Gods of Riverworld

Loga is murdered by assailants unknown on the very first page. The survivors of the expedition to the dark tower now have complete access to the facilities within, and without him, have no guide to using them. The computer will accept most of their commands, and they experiment to find out what they can and cannot do.
What they can do is a great deal. The computer allows them to do virtually anything they can think of. Only Nur exercises any restraint, and soon the tower is thronged with resurrected old friends - and friends of friends of old friends. Tai-Peng resurrects an old lover, and she brings back some of the men who raped her to reap revenge. Burton uses the computer to solve the mystery of Jack the Ripper, and finds Jack and his victims resurrected in the tower. Frigate secretly watches the rivervalley, and when he finds someone who is truly evil, is sorely tempted to act as judge, jury and executioner.
But Loga has been alive and watching all along. He set up the whole scenario to test his recruits and see how they would cope with such power. It becomes obvious, as was intimated in the very first novel, that he is completely insane. With this, the fifth novel turns the assumptions of the first four in the series around in an unexpected way. Throughout the earlier novels, the concept of the overwathan is believed to be true by all the characters, the idea being that you or I can live forever as part of the godhead, but each individual must achieve a certain level of understanding, compassion and sophistication before this can happen. Here, a much simpler idea is put forward.
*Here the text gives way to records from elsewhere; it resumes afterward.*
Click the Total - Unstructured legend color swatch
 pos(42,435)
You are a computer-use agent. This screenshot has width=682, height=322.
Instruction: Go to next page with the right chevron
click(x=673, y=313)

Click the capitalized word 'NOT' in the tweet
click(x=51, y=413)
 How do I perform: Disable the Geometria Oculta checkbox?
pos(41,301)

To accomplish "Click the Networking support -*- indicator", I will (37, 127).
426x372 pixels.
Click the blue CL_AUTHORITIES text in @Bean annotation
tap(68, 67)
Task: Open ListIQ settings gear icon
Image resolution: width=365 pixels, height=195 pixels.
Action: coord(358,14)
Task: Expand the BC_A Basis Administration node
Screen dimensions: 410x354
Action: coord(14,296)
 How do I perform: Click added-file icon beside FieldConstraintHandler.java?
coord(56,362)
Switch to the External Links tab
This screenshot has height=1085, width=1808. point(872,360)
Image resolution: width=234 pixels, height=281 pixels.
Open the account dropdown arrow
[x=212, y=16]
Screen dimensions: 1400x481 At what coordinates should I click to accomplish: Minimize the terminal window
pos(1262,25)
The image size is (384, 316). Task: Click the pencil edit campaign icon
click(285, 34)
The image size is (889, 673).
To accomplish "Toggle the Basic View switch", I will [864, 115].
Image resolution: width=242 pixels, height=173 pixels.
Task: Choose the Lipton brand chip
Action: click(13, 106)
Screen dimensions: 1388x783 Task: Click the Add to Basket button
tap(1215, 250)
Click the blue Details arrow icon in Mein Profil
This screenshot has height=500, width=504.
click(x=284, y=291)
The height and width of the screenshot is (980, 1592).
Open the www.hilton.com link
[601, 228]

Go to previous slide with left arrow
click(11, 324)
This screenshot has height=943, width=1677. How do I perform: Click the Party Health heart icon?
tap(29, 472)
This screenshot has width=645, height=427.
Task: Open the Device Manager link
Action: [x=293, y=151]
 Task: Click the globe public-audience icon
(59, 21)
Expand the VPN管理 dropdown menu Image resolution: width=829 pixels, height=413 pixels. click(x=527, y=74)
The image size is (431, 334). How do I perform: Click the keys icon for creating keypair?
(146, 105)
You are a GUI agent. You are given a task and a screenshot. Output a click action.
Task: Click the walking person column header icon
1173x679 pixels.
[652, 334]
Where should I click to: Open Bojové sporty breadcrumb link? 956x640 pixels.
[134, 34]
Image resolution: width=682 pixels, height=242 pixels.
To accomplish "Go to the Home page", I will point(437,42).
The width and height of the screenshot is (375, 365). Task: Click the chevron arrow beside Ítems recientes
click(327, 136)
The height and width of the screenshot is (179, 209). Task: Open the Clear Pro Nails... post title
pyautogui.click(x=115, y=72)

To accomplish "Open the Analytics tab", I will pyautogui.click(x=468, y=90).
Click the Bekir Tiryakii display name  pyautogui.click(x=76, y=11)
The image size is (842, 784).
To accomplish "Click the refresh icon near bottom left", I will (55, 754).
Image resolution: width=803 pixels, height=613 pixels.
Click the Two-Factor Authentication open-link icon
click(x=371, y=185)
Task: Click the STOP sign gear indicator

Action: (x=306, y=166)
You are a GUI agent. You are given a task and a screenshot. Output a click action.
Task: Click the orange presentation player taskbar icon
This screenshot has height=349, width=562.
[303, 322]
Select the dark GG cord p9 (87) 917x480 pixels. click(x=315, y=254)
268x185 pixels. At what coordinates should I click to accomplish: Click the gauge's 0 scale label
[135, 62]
Any of the candidates upon the banks of the river can live on, just as they have been doing on the Riverworld. But how do you decide who should be allowed immortality? By running an experiment, letting all those souls be reborn and in effect, letting them dig their own graves. The universe can support any number of immortals, but would you want to share the future with a Hitler or a Genghis Khan? That is the true purpose of the Riverworld, to sort out those who should live on from those who are incapable of change, and would make the future unbearable for everyone else.
The riverdwellers recruited by X have a choice now - one denied those remaining along the banks of the river. Eventually, a ship will arrive from Gardenworld, and the computer will be out of their control again. It will decide who should live and who should die, based upon the analysis of their Wathans. Burton suggests that they do not wait - they can leave the Riverworld, taking the resurrection technology along with them, and make their own future on a distant planet...
The End
--------------------------------------------------------------------------------
Apparently... but...
Like Larry Niven, Isaac Asimov (posthumously) and many others, Philip Jose Farmer has opened up his creation for other writers to explore. There is a collection of short stories set within the Riverworld universe called "Quest for Riverworld", which has yet to appear in any bookshop I've visited. There is also the possibility that the man himself has more to say on the Riverworld and will write a sixth volume. I certainly hope so!